Find where "Task: Insert the raised hands emoji reaction" appears in the records below, then return that line and every later line exactly, stopping only at the last line.

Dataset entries
*** Begin section ***

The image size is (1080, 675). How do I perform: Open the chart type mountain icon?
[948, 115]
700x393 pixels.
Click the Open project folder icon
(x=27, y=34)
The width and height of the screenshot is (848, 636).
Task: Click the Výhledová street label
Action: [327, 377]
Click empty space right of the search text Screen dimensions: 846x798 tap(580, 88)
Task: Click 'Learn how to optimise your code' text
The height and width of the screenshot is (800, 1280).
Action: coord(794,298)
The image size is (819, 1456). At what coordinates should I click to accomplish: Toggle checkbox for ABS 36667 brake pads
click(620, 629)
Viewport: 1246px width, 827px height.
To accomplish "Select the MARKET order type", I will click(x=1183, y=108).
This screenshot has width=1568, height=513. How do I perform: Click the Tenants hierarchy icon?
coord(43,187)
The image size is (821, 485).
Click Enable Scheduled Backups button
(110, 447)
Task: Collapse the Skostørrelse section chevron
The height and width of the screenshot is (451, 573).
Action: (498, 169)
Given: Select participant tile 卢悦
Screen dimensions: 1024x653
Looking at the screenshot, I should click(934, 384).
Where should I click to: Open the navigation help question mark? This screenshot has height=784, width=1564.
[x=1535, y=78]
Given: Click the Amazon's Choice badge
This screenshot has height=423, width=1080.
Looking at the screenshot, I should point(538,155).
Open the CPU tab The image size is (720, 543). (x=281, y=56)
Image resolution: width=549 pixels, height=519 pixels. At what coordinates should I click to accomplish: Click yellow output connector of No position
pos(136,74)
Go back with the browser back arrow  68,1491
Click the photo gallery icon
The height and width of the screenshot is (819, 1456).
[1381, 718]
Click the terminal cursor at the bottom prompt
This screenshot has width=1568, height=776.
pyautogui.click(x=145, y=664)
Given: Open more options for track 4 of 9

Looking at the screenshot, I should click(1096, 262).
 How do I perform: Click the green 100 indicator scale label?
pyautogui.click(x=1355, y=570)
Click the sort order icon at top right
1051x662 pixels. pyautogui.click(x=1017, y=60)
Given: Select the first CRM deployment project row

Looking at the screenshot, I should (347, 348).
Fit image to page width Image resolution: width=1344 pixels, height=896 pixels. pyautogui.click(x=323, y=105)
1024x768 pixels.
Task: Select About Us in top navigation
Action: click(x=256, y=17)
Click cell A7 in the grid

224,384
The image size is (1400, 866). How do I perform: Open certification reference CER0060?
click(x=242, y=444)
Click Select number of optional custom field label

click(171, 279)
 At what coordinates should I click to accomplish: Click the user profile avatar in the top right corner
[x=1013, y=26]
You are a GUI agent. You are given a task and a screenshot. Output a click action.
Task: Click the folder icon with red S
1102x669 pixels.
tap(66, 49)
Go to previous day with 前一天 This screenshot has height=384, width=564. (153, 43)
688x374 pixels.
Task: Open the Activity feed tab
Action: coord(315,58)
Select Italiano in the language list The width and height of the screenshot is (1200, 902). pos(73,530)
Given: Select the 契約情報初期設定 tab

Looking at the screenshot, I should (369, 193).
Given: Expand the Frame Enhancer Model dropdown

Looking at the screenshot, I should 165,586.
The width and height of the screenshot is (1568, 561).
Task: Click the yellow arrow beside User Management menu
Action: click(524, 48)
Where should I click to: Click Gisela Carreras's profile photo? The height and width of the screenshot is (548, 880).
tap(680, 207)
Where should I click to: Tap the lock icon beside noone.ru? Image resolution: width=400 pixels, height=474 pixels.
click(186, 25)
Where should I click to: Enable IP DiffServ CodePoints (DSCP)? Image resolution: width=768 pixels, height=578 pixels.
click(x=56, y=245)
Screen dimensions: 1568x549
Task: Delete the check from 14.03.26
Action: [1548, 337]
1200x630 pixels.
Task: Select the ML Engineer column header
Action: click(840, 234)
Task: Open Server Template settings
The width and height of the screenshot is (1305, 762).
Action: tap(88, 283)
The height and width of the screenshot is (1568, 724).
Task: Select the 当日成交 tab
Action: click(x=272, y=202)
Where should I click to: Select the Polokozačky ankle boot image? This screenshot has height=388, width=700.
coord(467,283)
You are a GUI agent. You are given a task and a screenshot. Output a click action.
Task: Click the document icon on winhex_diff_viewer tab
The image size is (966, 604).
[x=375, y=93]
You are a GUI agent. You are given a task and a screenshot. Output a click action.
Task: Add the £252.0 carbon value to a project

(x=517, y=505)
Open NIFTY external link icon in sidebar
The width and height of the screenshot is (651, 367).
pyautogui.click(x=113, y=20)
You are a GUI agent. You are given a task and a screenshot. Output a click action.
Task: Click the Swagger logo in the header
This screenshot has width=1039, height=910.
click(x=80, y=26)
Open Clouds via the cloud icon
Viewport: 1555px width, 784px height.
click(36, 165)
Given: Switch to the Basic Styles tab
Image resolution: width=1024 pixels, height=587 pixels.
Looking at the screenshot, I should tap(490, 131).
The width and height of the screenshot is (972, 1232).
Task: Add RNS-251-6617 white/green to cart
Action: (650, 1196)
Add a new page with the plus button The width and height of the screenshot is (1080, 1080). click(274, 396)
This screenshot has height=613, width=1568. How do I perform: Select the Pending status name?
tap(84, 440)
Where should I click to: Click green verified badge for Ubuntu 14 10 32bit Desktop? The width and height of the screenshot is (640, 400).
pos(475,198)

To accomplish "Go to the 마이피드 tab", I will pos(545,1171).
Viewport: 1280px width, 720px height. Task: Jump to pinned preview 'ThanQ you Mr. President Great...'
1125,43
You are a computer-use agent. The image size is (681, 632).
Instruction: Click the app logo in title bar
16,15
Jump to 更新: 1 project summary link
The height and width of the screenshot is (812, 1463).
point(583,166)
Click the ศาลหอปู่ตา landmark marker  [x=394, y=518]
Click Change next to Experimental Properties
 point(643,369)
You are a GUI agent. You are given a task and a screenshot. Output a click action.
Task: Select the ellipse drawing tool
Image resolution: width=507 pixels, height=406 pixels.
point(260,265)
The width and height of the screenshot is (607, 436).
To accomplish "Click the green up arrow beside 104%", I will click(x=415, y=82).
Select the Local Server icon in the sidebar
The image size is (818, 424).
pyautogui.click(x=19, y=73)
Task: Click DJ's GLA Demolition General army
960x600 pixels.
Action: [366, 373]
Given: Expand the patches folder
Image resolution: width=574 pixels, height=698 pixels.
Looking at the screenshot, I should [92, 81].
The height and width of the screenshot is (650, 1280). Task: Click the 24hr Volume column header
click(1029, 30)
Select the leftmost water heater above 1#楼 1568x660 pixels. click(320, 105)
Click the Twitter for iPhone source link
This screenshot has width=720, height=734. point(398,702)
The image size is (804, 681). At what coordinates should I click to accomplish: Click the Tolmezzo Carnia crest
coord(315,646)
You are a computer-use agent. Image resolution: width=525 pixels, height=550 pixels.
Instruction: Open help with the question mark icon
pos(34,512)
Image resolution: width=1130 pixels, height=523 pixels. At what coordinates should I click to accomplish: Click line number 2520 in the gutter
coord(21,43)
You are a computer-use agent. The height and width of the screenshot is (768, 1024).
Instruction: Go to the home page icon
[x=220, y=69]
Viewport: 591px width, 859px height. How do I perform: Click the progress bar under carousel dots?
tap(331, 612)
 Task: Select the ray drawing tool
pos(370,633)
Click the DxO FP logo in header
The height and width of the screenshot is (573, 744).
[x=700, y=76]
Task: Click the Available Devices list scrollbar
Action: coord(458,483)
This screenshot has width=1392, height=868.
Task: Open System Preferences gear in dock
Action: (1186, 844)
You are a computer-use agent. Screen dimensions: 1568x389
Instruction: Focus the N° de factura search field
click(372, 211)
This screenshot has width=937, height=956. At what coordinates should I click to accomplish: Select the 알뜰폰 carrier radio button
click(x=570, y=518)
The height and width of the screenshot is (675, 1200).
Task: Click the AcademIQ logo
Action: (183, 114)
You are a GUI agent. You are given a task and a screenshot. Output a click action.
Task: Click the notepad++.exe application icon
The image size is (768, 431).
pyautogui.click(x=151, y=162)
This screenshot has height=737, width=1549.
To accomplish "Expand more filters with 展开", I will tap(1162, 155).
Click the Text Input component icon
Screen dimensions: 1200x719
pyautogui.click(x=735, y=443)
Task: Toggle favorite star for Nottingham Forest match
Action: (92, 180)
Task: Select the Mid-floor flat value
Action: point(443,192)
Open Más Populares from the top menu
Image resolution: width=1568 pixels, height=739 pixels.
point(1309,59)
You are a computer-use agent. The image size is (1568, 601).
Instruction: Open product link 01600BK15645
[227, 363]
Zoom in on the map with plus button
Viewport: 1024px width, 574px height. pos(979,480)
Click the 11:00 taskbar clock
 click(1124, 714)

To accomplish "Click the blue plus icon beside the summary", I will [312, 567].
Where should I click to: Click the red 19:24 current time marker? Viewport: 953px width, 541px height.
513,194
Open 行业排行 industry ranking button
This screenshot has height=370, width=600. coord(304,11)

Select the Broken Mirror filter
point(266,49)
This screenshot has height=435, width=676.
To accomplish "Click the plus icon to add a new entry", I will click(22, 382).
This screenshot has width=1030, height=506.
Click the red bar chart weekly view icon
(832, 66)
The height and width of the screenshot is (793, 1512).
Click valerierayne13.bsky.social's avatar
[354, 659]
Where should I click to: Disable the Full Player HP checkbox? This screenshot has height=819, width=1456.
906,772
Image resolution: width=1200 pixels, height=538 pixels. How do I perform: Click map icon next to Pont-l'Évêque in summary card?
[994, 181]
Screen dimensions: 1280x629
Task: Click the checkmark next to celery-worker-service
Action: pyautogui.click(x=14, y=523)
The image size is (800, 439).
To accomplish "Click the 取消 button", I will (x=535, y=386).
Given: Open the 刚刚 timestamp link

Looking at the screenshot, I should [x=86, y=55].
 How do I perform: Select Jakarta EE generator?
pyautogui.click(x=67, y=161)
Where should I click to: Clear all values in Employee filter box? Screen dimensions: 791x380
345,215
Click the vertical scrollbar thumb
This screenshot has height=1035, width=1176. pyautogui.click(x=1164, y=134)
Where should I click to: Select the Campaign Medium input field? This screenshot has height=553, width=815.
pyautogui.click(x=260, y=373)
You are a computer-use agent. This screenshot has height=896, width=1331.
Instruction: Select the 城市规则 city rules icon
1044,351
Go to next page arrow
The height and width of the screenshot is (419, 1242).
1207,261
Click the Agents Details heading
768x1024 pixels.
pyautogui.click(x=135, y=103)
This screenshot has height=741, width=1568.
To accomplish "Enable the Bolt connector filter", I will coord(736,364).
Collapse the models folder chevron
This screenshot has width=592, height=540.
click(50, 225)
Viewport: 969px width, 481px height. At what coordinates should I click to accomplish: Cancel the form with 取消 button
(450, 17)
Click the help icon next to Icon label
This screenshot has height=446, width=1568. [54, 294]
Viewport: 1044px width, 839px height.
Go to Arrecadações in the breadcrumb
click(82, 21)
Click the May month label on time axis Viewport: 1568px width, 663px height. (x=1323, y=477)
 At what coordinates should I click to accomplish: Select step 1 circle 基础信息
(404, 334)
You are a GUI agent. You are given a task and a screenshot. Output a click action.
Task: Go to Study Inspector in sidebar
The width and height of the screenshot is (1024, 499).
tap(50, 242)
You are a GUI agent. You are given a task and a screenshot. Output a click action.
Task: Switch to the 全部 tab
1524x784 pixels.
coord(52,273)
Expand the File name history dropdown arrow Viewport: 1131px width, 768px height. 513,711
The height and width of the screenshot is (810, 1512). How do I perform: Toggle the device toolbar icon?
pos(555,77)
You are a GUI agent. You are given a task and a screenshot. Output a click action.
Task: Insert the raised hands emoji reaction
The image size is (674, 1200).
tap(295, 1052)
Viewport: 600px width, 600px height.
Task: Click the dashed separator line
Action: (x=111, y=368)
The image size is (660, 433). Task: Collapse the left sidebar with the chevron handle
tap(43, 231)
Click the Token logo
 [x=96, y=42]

*** End section ***

Task result
Task: Insert the raised hands emoji reaction
The image size is (674, 1200).
tap(295, 1052)
Viewport: 600px width, 600px height.
Task: Click the dashed separator line
Action: (x=111, y=368)
The image size is (660, 433). Task: Collapse the left sidebar with the chevron handle
tap(43, 231)
Click the Token logo
 [x=96, y=42]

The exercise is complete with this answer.